--- START ---

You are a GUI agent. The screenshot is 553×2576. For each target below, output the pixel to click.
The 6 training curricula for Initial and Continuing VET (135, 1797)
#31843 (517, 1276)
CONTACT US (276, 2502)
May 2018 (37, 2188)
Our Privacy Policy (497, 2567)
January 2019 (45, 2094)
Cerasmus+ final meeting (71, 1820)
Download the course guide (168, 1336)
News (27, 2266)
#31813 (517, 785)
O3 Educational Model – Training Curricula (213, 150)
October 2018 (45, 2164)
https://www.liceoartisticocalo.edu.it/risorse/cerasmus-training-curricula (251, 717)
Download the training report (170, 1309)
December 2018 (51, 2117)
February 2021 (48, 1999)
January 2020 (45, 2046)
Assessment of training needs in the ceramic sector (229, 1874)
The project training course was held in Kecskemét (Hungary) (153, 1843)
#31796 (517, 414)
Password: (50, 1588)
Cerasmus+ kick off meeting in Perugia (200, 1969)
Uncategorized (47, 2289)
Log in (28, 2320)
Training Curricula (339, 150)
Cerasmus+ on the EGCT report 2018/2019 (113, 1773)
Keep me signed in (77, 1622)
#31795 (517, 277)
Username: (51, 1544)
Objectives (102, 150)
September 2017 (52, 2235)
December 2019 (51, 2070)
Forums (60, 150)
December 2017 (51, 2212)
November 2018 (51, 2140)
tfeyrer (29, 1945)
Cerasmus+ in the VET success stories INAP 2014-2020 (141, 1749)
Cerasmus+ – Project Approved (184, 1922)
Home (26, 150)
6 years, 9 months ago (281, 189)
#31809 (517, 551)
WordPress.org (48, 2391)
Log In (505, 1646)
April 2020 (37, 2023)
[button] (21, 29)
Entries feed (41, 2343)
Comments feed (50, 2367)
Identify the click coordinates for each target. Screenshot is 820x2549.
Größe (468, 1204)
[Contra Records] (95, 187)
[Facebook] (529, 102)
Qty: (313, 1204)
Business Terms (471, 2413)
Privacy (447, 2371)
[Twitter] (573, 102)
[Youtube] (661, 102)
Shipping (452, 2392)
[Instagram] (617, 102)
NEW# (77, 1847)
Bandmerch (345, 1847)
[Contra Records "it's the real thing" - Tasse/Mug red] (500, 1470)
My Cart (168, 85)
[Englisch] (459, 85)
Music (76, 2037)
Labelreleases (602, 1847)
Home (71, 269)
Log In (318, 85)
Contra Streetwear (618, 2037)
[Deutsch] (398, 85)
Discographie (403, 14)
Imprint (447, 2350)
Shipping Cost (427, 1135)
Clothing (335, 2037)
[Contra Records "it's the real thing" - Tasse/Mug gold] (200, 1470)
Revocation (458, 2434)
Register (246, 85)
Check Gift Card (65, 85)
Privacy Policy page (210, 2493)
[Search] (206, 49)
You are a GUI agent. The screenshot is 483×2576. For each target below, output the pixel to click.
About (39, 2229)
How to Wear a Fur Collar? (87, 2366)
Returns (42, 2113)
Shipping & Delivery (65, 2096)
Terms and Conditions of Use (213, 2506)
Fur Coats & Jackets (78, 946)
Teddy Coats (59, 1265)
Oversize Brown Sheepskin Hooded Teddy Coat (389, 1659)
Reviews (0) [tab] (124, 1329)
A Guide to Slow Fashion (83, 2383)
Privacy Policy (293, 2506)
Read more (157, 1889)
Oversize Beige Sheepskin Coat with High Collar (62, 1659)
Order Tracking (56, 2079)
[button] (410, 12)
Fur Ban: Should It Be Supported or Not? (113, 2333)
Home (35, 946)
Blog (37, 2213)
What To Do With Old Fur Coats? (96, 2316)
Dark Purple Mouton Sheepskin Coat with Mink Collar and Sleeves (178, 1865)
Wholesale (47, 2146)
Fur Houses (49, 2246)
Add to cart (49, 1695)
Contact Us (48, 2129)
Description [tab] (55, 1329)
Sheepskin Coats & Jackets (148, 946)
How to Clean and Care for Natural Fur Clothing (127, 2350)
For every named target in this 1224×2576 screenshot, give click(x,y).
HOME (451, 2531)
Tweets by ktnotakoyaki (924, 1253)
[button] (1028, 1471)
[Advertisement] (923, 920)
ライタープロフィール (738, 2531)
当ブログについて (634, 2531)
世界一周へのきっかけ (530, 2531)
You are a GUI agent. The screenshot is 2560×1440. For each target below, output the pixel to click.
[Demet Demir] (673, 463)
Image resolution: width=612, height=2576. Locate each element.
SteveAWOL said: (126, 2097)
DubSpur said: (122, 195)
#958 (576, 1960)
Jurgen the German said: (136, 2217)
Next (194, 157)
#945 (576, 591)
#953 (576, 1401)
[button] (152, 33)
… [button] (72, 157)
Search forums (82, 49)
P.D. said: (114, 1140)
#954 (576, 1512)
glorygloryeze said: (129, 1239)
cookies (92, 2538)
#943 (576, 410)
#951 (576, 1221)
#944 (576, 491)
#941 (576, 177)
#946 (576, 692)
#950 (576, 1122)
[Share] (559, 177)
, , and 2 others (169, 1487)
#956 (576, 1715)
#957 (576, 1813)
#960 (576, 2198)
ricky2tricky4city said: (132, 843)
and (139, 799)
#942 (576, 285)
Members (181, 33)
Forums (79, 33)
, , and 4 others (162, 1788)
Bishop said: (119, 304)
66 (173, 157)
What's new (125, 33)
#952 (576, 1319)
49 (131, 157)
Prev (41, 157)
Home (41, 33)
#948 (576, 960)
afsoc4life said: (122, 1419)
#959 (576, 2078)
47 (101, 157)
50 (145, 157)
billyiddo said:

--- END ---

**The task:** Would you set down the full listing exactly as it reads?

**Exercise answer:**
You are a GUI agent. The screenshot is 553×2576. For each target below, output the pixel to click.
The 6 training curricula for Initial and Continuing VET (135, 1797)
#31843 (517, 1276)
CONTACT US (276, 2502)
May 2018 (37, 2188)
Our Privacy Policy (497, 2567)
January 2019 (45, 2094)
Cerasmus+ final meeting (71, 1820)
Download the course guide (168, 1336)
News (27, 2266)
#31813 (517, 785)
O3 Educational Model – Training Curricula (213, 150)
October 2018 (45, 2164)
https://www.liceoartisticocalo.edu.it/risorse/cerasmus-training-curricula (251, 717)
Download the training report (170, 1309)
December 2018 (51, 2117)
February 2021 (48, 1999)
January 2020 (45, 2046)
Assessment of training needs in the ceramic sector (229, 1874)
The project training course was held in Kecskemét (Hungary) (153, 1843)
#31796 (517, 414)
Password: (50, 1588)
Cerasmus+ kick off meeting in Perugia (200, 1969)
Uncategorized (47, 2289)
Log in (28, 2320)
Training Curricula (339, 150)
Cerasmus+ on the EGCT report 2018/2019 (113, 1773)
Keep me signed in (77, 1622)
#31795 (517, 277)
Username: (51, 1544)
Objectives (102, 150)
September 2017 (52, 2235)
December 2019 (51, 2070)
Forums (60, 150)
December 2017 (51, 2212)
November 2018 (51, 2140)
tfeyrer (29, 1945)
Cerasmus+ in the VET success stories INAP 2014-2020 (141, 1749)
Cerasmus+ – Project Approved (184, 1922)
Home (26, 150)
6 years, 9 months ago (281, 189)
#31809 (517, 551)
WordPress.org (48, 2391)
Log In (505, 1646)
April 2020 (37, 2023)
[button] (21, 29)
Entries feed (41, 2343)
Comments feed (50, 2367)
Identify the click coordinates for each target. Screenshot is 820x2549.
Größe (468, 1204)
[Contra Records] (95, 187)
[Facebook] (529, 102)
Qty: (313, 1204)
Business Terms (471, 2413)
Privacy (447, 2371)
[Twitter] (573, 102)
[Youtube] (661, 102)
Shipping (452, 2392)
[Instagram] (617, 102)
NEW# (77, 1847)
Bandmerch (345, 1847)
[Contra Records "it's the real thing" - Tasse/Mug red] (500, 1470)
My Cart (168, 85)
[Englisch] (459, 85)
Music (76, 2037)
Labelreleases (602, 1847)
Home (71, 269)
Log In (318, 85)
Contra Streetwear (618, 2037)
[Deutsch] (398, 85)
Discographie (403, 14)
Imprint (447, 2350)
Shipping Cost (427, 1135)
Clothing (335, 2037)
[Contra Records "it's the real thing" - Tasse/Mug gold] (200, 1470)
Revocation (458, 2434)
Register (246, 85)
Check Gift Card (65, 85)
Privacy Policy page (210, 2493)
[Search] (206, 49)
You are a GUI agent. The screenshot is 483×2576. For each target below, output the pixel to click.
About (39, 2229)
How to Wear a Fur Collar? (87, 2366)
Returns (42, 2113)
Shipping & Delivery (65, 2096)
Terms and Conditions of Use (213, 2506)
Fur Coats & Jackets (78, 946)
Teddy Coats (59, 1265)
Oversize Brown Sheepskin Hooded Teddy Coat (389, 1659)
Reviews (0) [tab] (124, 1329)
A Guide to Slow Fashion (83, 2383)
Privacy Policy (293, 2506)
Read more (157, 1889)
Oversize Beige Sheepskin Coat with High Collar (62, 1659)
Order Tracking (56, 2079)
[button] (410, 12)
Fur Ban: Should It Be Supported or Not? (113, 2333)
Home (35, 946)
Blog (37, 2213)
What To Do With Old Fur Coats? (96, 2316)
Dark Purple Mouton Sheepskin Coat with Mink Collar and Sleeves (178, 1865)
Wholesale (47, 2146)
Fur Houses (49, 2246)
Add to cart (49, 1695)
Contact Us (48, 2129)
Description [tab] (55, 1329)
Sheepskin Coats & Jackets (148, 946)
How to Clean and Care for Natural Fur Clothing (127, 2350)
For every named target in this 1224×2576 screenshot, give click(x,y).
HOME (451, 2531)
Tweets by ktnotakoyaki (924, 1253)
[button] (1028, 1471)
[Advertisement] (923, 920)
ライタープロフィール (738, 2531)
当ブログについて (634, 2531)
世界一周へのきっかけ (530, 2531)
You are a GUI agent. The screenshot is 2560×1440. For each target below, output the pixel to click.
[Demet Demir] (673, 463)
Image resolution: width=612, height=2576. Locate each element.
SteveAWOL said: (126, 2097)
DubSpur said: (122, 195)
#958 (576, 1960)
Jurgen the German said: (136, 2217)
Next (194, 157)
#945 (576, 591)
#953 (576, 1401)
[button] (152, 33)
… [button] (72, 157)
Search forums (82, 49)
P.D. said: (114, 1140)
#954 (576, 1512)
glorygloryeze said: (129, 1239)
cookies (92, 2538)
#943 (576, 410)
#951 (576, 1221)
#944 (576, 491)
#941 (576, 177)
#946 (576, 692)
#950 (576, 1122)
[Share] (559, 177)
, , and 2 others (169, 1487)
#956 (576, 1715)
#957 (576, 1813)
#960 (576, 2198)
ricky2tricky4city said: (132, 843)
and (139, 799)
#942 (576, 285)
Members (181, 33)
Forums (79, 33)
, , and 4 others (162, 1788)
Bishop said: (119, 304)
66 (173, 157)
What's new (125, 33)
#952 (576, 1319)
49 (131, 157)
Prev (41, 157)
Home (41, 33)
#948 (576, 960)
afsoc4life said: (122, 1419)
#959 (576, 2078)
47 (101, 157)
50 (145, 157)
billyiddo said:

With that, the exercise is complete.